Gezdim Gördüm

My bones ache to go home.Like the elephants. Or is it rheumatism?

22.12.08

Goralıların kokeni hakkında çalışma...

http://nedengora.blogspot.com/

Brodjani i Brodjanke

17.12.08

Gora Hakkında Enteresan bir yazı

http://www.newsweekturkiye.com/haberler/detay/22622/Balkanlar-da-Gora-problemi

4.2.08

Kosova Ruhu



Atlas dergisinin Şubat 2008 sayısında Kosova dan bahsediliyor. Hatta kapakta...
Ic sayfalarda Brod un bir resmi de mevcut. Bana en ilginc gelen kısmı ise Kosova da yasayan Cerkesler ile ilgili kısımdı.

12.6.07

Midovi Izvor



Brod dan bir kaç resim






Google dan Brod aramsı ile bloguma ulasıldıgını farkettim. Simdilik broddan bir kac resim gonderiyorum. Brod izlenimlerini de yazmanın vakti gelmiş...

24.11.06

Vitomirica

Vitomirica'dan aklımda

* Pembe, beyaz , siyah dut veren dut ağacı
* Bol kaymaklı ballı süt
* Pırıl pırıl yıldızlı bir gece
* Emir e oynaması için verilen 2 oyuncak çuvalından sadece oyuncak makinali tufek
cıkması
* Güzeller güzeli 16 yaşındaki boşnak gelin
* Kaçamak :))
* İndira nın arkamızdan el sallayan görüntüsü

kaldı...

1.11.06

Pek Yakında...

* Vitomirica
* Brod ve Brodda düğün
* Makedonya
* Ohri
* Üsküp
* Eve dönüş

Uzun bir ara verdim elimde olmadan. Beni izleyen varsa yakında görüşmek üzere

25.8.06

Kosova

Rozaje , Karadağ ve Kosova sınırına çok yakın bir yerde . Bu yüzden Rozaje dan Kosova sınırına varmamız çok uzun sürmüyor. Kosova sınırında pasaportlarımız dışında uluslararası hiç bir belgenin geçmediğini öğreniyoruz. Triptik ve araba sigortasını yeniden yaptırmamız gerekiyormuş. Ahmet le babam işlemleri yaptırmaya gidiyorlar. Ofiste hiç kimse Türkçe bilmiyormuş. Tabi bu garipsenecek bir durum değil. Ama kimsenin Türkçe bilmediği , Türkiye ye en az 1000 km uzaklıkta dağ başındaki bir sınır ofisinde memurlar bangır bangır Mahsun Kırmızıgül dinliyorlarsa bu biraz enteresan kabul edin.

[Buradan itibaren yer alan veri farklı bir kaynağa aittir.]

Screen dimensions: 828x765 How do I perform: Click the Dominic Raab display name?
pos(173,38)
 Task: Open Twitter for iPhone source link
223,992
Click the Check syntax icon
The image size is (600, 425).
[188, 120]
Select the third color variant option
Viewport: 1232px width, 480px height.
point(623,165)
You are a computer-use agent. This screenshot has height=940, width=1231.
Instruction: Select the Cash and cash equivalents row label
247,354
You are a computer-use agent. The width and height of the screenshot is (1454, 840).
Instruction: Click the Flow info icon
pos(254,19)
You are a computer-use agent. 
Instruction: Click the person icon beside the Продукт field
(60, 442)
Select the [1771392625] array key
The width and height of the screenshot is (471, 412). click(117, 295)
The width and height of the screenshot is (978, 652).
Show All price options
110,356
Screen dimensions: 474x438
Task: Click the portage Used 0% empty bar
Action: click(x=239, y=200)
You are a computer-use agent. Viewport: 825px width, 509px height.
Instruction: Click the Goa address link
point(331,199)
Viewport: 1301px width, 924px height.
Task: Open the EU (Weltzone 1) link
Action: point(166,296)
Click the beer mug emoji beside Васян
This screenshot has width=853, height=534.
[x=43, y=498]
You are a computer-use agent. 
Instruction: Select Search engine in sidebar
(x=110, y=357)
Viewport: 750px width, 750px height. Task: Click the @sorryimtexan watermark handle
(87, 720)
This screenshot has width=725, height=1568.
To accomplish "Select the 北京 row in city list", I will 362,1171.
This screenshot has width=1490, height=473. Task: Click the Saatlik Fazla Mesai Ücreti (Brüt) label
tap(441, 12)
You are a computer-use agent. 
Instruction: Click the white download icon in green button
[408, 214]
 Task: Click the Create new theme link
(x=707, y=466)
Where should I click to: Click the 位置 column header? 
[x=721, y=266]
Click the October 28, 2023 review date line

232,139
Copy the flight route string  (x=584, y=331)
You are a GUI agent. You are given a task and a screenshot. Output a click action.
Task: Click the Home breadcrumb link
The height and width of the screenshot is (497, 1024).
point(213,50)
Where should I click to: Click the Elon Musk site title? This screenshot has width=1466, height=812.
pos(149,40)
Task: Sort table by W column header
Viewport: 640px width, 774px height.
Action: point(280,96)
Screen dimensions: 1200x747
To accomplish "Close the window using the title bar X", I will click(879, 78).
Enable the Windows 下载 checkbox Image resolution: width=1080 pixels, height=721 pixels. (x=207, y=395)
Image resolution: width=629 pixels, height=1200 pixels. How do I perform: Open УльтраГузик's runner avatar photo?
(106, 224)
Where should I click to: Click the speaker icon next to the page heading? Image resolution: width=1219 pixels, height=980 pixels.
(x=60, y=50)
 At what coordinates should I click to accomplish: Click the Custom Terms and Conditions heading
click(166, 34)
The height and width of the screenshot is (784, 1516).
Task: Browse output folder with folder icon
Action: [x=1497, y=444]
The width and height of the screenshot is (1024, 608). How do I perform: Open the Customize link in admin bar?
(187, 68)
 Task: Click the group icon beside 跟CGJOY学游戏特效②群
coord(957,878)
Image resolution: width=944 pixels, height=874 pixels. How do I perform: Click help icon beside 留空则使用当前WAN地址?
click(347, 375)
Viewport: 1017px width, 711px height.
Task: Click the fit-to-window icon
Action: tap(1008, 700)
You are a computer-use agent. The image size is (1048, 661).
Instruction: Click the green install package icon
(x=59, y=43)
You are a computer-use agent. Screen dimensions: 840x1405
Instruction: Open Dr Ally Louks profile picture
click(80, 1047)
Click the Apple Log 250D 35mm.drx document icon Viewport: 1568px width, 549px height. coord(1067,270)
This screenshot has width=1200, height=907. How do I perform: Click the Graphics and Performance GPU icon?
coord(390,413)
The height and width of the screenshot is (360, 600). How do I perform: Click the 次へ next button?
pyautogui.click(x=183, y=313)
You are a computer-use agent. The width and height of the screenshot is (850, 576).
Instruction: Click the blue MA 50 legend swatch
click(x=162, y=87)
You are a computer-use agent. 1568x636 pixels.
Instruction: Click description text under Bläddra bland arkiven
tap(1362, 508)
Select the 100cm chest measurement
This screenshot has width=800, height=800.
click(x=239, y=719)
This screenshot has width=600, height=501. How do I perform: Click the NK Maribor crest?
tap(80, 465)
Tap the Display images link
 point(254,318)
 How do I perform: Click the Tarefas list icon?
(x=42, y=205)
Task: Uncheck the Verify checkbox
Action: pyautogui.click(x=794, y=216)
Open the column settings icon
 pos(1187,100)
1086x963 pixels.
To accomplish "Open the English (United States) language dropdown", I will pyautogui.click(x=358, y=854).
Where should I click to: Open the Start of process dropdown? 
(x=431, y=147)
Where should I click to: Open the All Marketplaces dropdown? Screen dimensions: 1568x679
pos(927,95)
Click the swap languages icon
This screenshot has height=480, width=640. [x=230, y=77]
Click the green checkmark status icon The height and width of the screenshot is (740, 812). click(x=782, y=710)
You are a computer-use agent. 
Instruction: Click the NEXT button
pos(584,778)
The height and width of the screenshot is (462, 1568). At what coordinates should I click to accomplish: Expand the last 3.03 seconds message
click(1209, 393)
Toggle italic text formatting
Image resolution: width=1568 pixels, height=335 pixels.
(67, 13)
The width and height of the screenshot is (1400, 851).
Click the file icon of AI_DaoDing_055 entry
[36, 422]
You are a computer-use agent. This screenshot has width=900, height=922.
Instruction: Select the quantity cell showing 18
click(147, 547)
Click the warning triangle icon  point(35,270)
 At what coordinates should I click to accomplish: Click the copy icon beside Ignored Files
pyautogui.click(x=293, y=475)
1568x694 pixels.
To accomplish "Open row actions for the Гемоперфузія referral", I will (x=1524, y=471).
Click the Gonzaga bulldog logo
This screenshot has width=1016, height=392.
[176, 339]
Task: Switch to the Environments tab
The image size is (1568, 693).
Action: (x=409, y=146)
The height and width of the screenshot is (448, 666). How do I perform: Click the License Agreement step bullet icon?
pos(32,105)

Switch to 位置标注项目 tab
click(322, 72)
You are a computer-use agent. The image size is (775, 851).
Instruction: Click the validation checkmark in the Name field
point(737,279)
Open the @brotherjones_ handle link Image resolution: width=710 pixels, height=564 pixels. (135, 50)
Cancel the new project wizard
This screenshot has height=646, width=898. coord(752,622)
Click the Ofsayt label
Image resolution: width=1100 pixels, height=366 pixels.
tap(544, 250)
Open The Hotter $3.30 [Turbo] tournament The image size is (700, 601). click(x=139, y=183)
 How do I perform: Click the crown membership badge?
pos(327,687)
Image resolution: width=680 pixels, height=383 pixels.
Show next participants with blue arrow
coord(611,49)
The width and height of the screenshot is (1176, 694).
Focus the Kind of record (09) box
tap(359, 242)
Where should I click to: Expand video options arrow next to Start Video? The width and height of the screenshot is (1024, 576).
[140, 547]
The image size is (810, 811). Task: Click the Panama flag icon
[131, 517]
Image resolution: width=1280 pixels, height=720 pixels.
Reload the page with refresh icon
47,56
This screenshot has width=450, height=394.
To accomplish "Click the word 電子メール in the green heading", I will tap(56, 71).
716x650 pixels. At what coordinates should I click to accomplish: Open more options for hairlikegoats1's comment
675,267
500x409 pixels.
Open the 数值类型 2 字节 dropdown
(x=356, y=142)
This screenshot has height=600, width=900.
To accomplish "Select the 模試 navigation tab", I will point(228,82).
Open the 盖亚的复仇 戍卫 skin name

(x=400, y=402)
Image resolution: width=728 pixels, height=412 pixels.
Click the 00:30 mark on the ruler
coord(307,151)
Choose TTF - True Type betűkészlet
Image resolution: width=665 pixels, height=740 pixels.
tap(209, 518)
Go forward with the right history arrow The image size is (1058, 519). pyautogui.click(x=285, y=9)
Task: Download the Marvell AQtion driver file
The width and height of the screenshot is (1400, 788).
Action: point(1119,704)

Sigorta vs işlemleri için 50 euro yu da bayıldıktan sonra sınır kapısından geçiyoruz. Kosova' ya hoşgeldik. UNMIK sınırları içindeyiz. Kosova nın belirsiz siyasi durumu Turkcell in de kafasını karıştırıyor sanırım. "Monako ya haoşgeldiniz !". Ya hoş geldik Balkanların Monakosuna , isim, coğrafi konum ,ekonomi, kültür vs herşey o kadar benziyor ki Monako ya bu kadar karışıklık da normal canım...

Sınırı biraz gectikten sonra bir çeşme başında duruyoruz. İndira bize mantı yapmış, onu bir güzel yiyeceğiz. Tabi buraların mantısı bizim Kayseri mantısına pek değil hic benzemiyor. Nasıl yapıldığını bilmiyorum o yüzden tarif edemeyeceğim ama süper bir çalışma.

Bulunduğumuz yerden bakınca Kosova Ovası ayaklarımızın altında uçsuz bucaksız bir halı gibi seriliyor. Burası da çok yeşil ama bu yeşilin tonu biraz daha açık. Annem diyor ki burası Çukurova gibi çok verimli. Tarıma çok elverişli ve bereketli. Acaba burada dökülen bunca insan kanı ve gözyaşından dolayı olabilir mi ?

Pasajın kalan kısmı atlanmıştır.